Carbohydrate-deficient transferrin (CDT, also known as desialotransferrin or asialotransferrin) is a laboratory test used to help detect heavy ethanol consumption.

Physiology
Transferrin is a serum protein that carries iron through the bloodstream to the bone marrow, where red blood cells are manufactured, as well as to the liver and spleen. Structurally, transferrin is a polypeptide with two N-linked polysaccharide chains. These polysaccharide chains are branched with sialic acid residues.  Sialic acid is a monosaccharide carbohydrate.

Various forms of transferrin exist, with differing levels of sialylation.  The most common form is tetrasialotransferrin, with four sialic acid chains.  In persons who consume significant quantities of alcohol (usually more than 4 or 5 alcoholic beverages a day for two weeks or more) , the proportion of transferrin with zero, one, or two sialic acid chains is increased.  These are referred to as carbohydrate-deficient transferrins.  These carbohydrate-deficient transferrins can be measured in the bloodstream, and are important markers for alcohol use disorder.

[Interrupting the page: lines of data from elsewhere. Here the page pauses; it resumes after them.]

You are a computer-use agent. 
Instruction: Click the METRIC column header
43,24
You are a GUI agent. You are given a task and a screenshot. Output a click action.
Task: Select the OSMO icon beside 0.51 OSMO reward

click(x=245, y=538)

Test for alcohol consumption
Carbohydrate-deficient transferrin is elevated in the blood of people with heavy alcohol consumption but elevated levels can also be found in a number of medical conditions. The limitations of the assay depend upon the methodology of the test. HPLC (High Performance Liquid Chromatography) can detect certain genetic variants and potential liver diseases affecting CDT.

Used with other tests, such as gamma glutamyl transferase (GGT), aspartate aminotransferase (AST), and alanine aminotransferase (ALT), carbohydrate-deficient transferrin can be a useful tool in identifying problem drinking, such as alcohol use disorder. However, it is less sensitive than phosphatidylethanol (PEth) in detecting current regular alcohol consumption. The ethanol conjugates ethyl glucuronide and ethyl sulfate remain positive for up to three days after ethanol consumption and are quite useful for detection of occult/denied alcohol use disorder.  Both these substances are detectable clinically through urine drug testing by commercial toxicology labs.  

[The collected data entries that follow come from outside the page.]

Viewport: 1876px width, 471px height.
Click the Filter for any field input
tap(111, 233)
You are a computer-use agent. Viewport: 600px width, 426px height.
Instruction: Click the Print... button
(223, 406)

CDT is measured by taking a sample of a patient's blood. Apparently healthy individuals with no or low reported alcohol consumption and a negative Alcohol Use Disorders Identification Test (AUDIT) will have a %CDT <1.7% (95th percentile for the social drinking population). Elevated levels of CDT suggest recent heavy alcohol consumption, especially if other liver-associated enzymes (such as GGT) are elevated. Although recent heavy alcohol use is most commonly associated with elevated CDT, certain rare liver disorders can also increase levels of CDT. CDT levels are less useful for detecting alcohol use disorder in people with other liver diseases.